Judge Wiener points out that the Equal Protection issue is whether the state has a rational justification for issuing birth certificates for unmarried couples who are the biological parents of a child but refusing to issue such certificates for unmarried couples who are the adoptive parents of a child. The state's adoption policies are irrelevant to this. "Because the Registrar's policy does not affect Louisiana adoptions," wrote Judge Wiener, "the governmental interest served by her refusal to issue a birth certificate reflecting both unmarried out-of-state adoptive parents must extend beyond a defense of Louisiana's adoption laws." Since the state issues birth certificates to unmarried biological parents, who could not adopt, some different policy justification must be advanced to support refusing to do the same for unmarried adoptive parents. But none has been articulated by the state. "What's the legal difference?," asked Judge Wiener. "Where's the Equal Protection? Can there be any question that the en banc majority erred in addressing and dismissing Appellees' Equal Protection Clause claim on the merits before that claim was heard and fully vetted by the district court?"
Now Lambda Legal and the plaintiffs have a new strategy decision to make. They could try to petition the 5th Circuit en banc for reconsideration — probably a futile move, given the vote count — or they could file a new case in state court, or they could petition the U.S. Supreme Court for certiorari to review this en banc decision. The decision is so egregiously wrong that a Supreme Court cert petition may be the way to go.
“Since the state issues birth certificates to unmarried biological parents, who could not adopt, some different policy justification must be advanced to support refusing to do the same for unmarried adoptive parents. But none has been articulated by the state. “What’s the legal difference?,” asked Judge Wiener.”

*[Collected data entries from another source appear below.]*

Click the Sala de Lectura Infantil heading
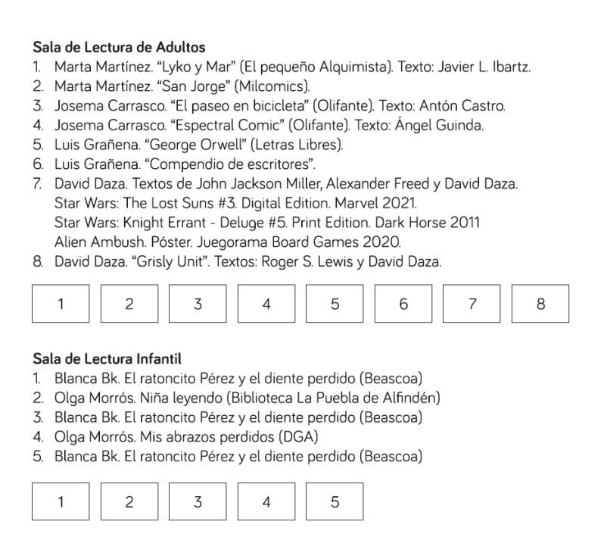The width and height of the screenshot is (607, 556). [107, 359]
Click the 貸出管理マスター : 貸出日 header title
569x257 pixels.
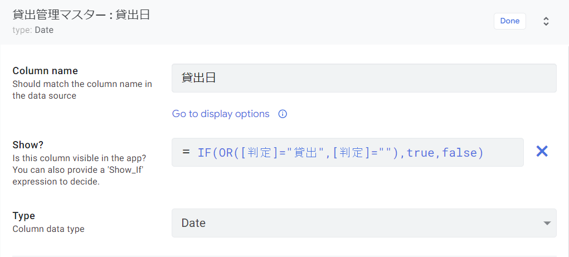tap(81, 15)
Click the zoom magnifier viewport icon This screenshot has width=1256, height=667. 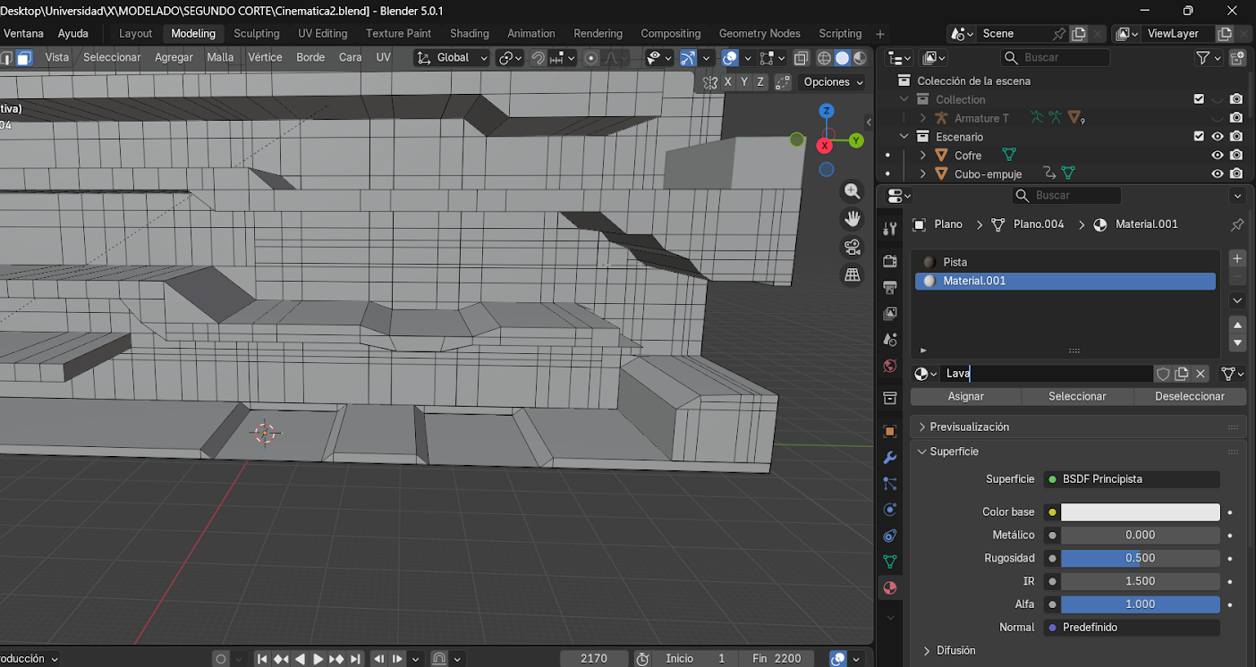852,191
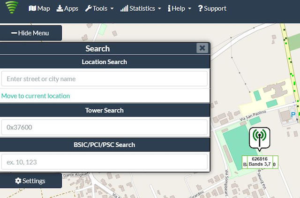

Um, could it be that unmarried biological parents ARE the mother and father, and so should obviously be listed on the birth certificate, but adoptive parents are NOT the mother and father, and so issuing a new birth certificate is an act of legal fiction that is entirely an arbitrary act of the state and therefore the state can do whatever the heck they feel like doing? Isn’t there a legal difference between fact and fiction?
No, because adoptive parents are legal parents, and the law treats them as equal in every respect to biological parents.
What the 5th Circuit majority seems not to “get” is that this case is not about adoption. As the dissent cogently observes, it is about the issuance of a birth certificate identifying the legal parents of the child. The state has advanced no legitimate reason to deny this boy a birth certificate that lists both of his legal parents. The only justification they have argued is a study showing that children benefit from the stability of a household headed by a married couple as compared to an unmarried couple. But it is a study that compared unmarried opposite-sex couples with married opposite-sex couples, and so has no validity with respect to same-sex couples.